To go about this, I suggest orphaned_original or some other name if more popular (defunct, legacy?). We could either just have that umbrella tag or, as I suggest, in addition to this tag have site-specific tags such as orphaned_artstation_original and orphaned_tumblr_original and more as we come across them.

tapnek said:

I like the legacy prefix too. My question is how do we go about populating these tags?

I prefer it as well. I think it would be best to fill it through automated tagging. @BrokenEagle98, I imagine you'd be most qualified to run such a script, would you be able to in this case?

One difficulty that I just thought of is how to tell which posts have the Tumblr/raw or Artstation/original images. For both of those sources, only the post ID # and not the image link is (usually) recorded. Some of them can be determined by going through the replacement logs, but other than that, I'm not sure how to go about finding and tagging them.

I could tag all Tumblr posts and Artstation posts with legacy from before the original images were removed from those sites (only those with post ID links), but I wouldn't be able to be absolutely sure that those images were indeed of the raw and original sizes. Is that what we want to do?

BrokenEagle98 said:

I could tag all Tumblr posts and Artstation posts with legacy from before the original images were removed from those sites (only those with post ID links), but I wouldn't be able to be absolutely sure that those images were indeed of the raw and original sizes. Is that what we want to do?

I don't think so. A Tumblr/Artstation post that isn't a legacy original is a post of which a better version exists, which is good to know because we might eventually find it. Tagging those as if they were original makes us think we have the best when we don't.

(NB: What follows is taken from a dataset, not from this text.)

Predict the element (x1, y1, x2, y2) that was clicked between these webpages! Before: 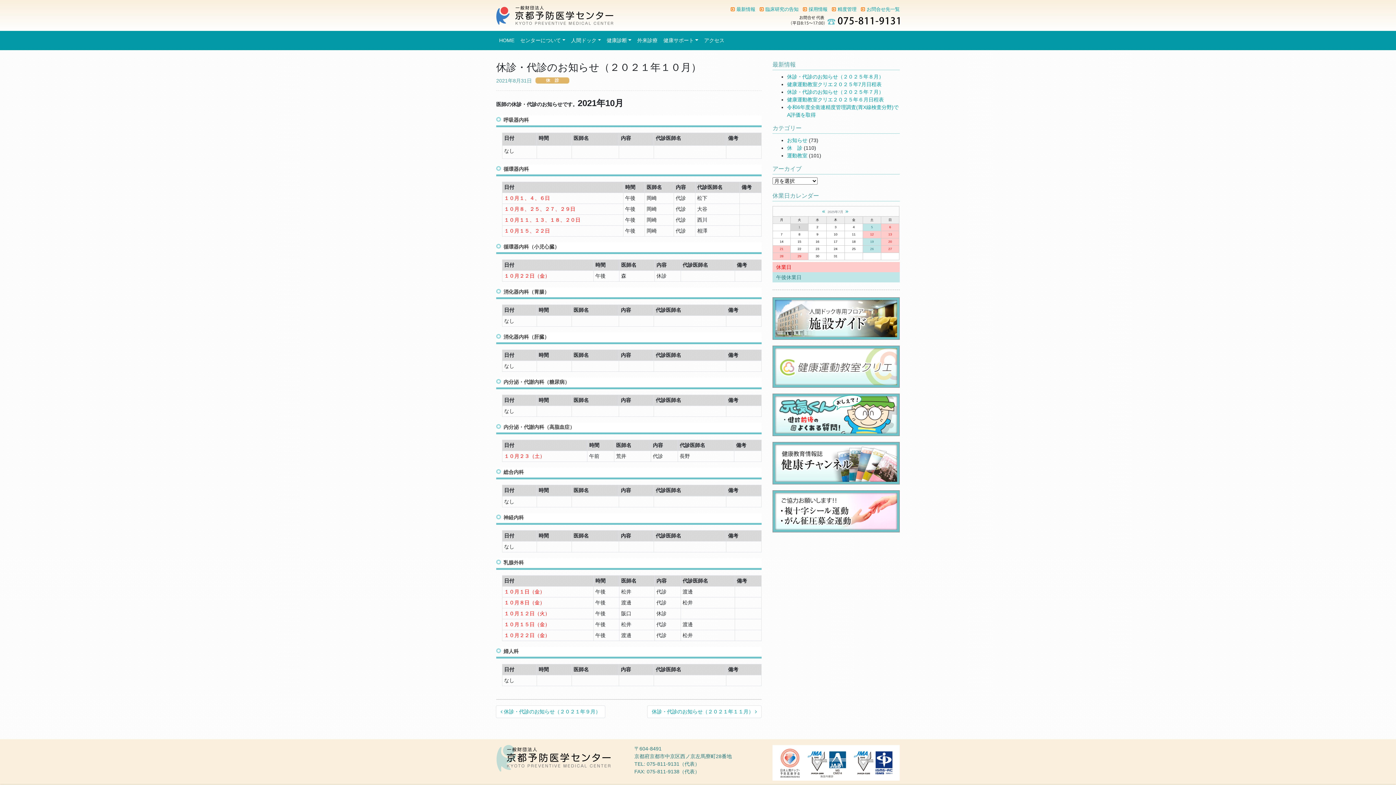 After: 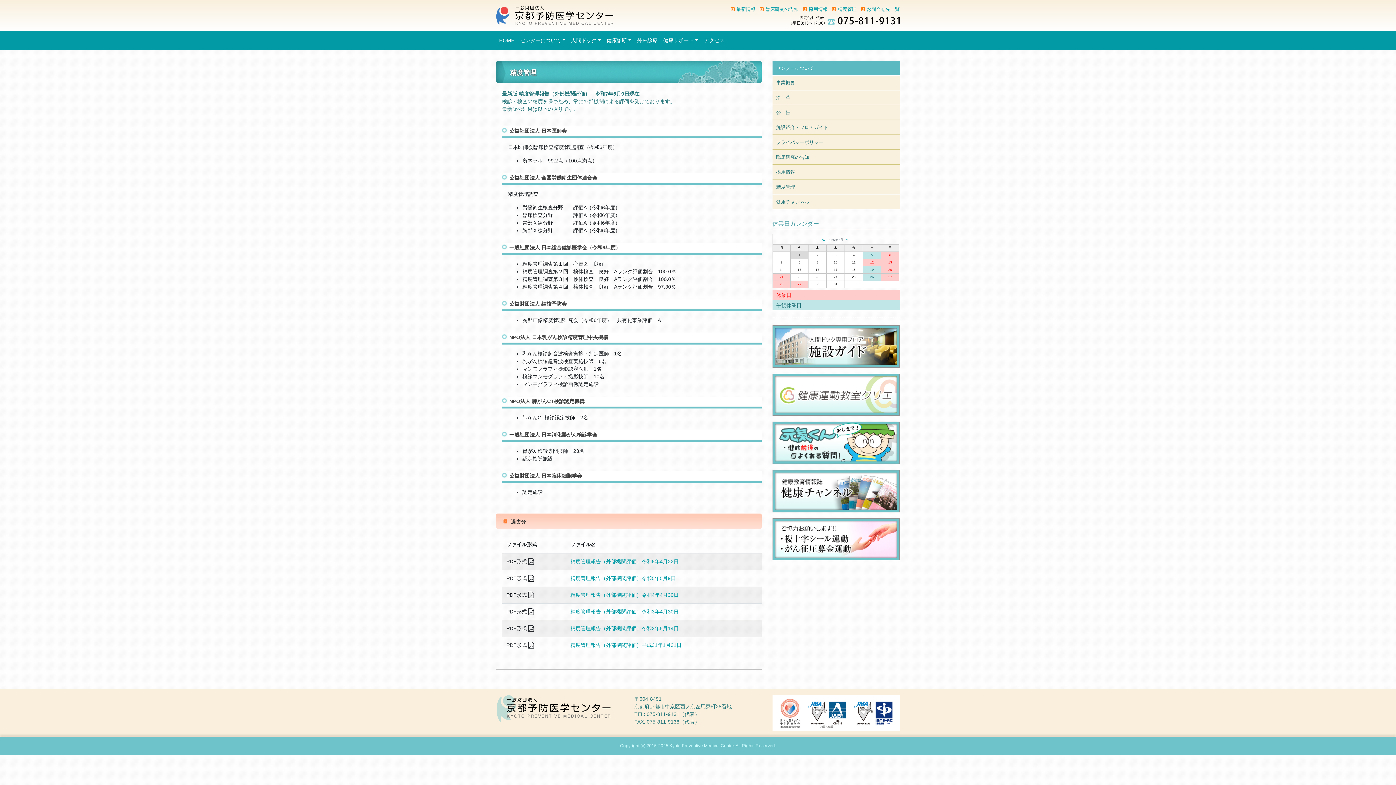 Action: label: 精度管理 bbox: (837, 6, 856, 12)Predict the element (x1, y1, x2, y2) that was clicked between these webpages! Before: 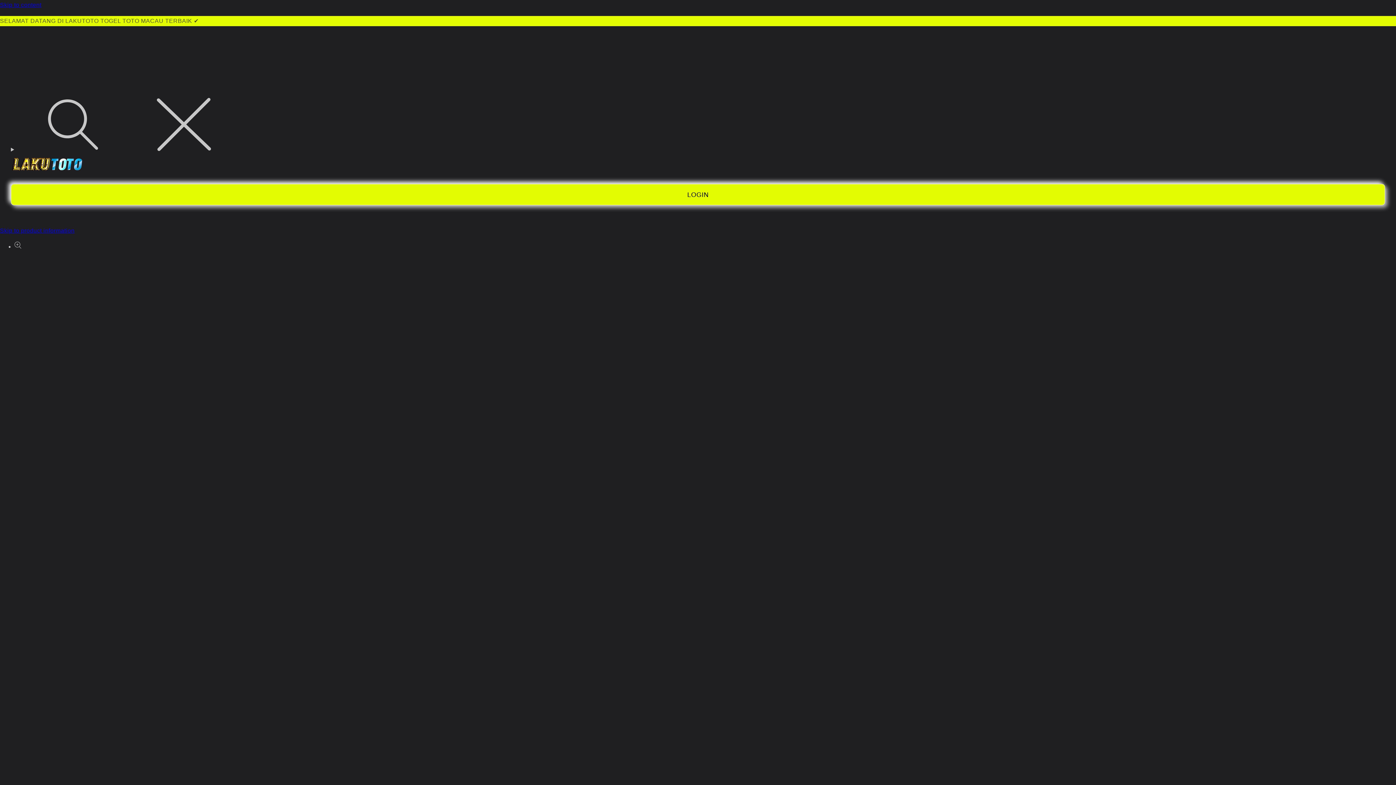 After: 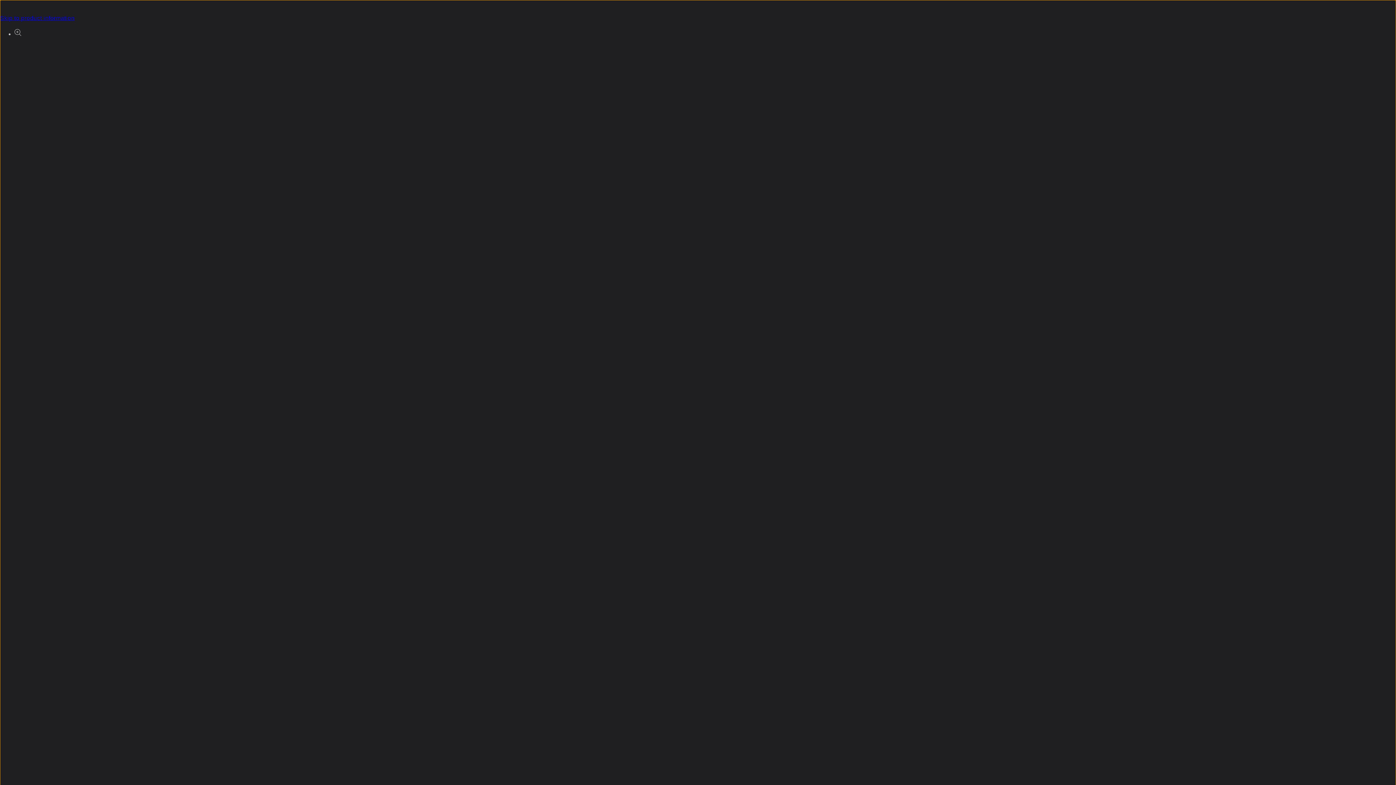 Action: bbox: (0, 0, 1396, 10) label: Skip to content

You could tag everything above each site's maximum resolution. That would only be wrong on posts that are sourced wrongly or upscaled by the uploader or something. You'd miss some, but it's better than nothing?

You could also check the image currently available at the source, and tag if it's different. But I'm pretty sure I've seen tumblr images change after uploading before, so you might accidentally tag non-legacy images that way too.

If an image has one of your own md5 mismatch comments but no replacement, you know it's not a legacy original. You could use that to test for false positives with anything you're trying out.

☆♪ said:

You could tag everything above each site's maximum resolution. That would only be wrong on posts that are sourced wrongly or upscaled by the uploader or something. You'd miss some, but it's better than nothing?

I know the Tumblr max dimensions, but not the Artstation. Does it even have max dimensions?

You could also check the image currently available at the source, and tag if it's different. But I'm pretty sure I've seen tumblr images change after uploading before, so you might accidentally tag non-legacy images that way too.

Not sure what you mean here. The only thing I'll see at the source is an MD5 mismatch if it is a legacy (or not in the case of revisions), but no way to tell if it has always been an MD5 mismatch or if the lack of an available raw makes it an MD5 mismatch.

If an image has one of your own md5 mismatch comments but no replacement, you know it's not a legacy original. You could use that to test for false positives with anything you're trying out.

Some original Tumblr/Artstation posts got tagged for MD5 mismatch from before raws were removed since my script does a recheck every day of 1 week back and 1 month back.

BrokenEagle98 said:

Not sure what you mean here. The only thing I'll see at the source is an MD5 mismatch if it is a legacy (or not in the case of revisions), but no way to tell if it has always been an MD5 mismatch or if the lack of an available raw makes it an MD5 mismatch.

That's all I meant. I wasn't recommending it as is, just throwing out ideas in case someone could think of a way to intersect whatever information is available to us. I actually didn't even know Tumblr supported revisions, so that would probably have even more false positives than I expected.

I know the Tumblr max dimensions, but not the Artstation. Does it even have max dimensions?

No idea. IIRC @chinatsu was our resident Artstation expert?

Generally, I think it's better to have some originals untagged than to have non-originals tagged as them. As we come up with more methods of finding them, we can tag more of them.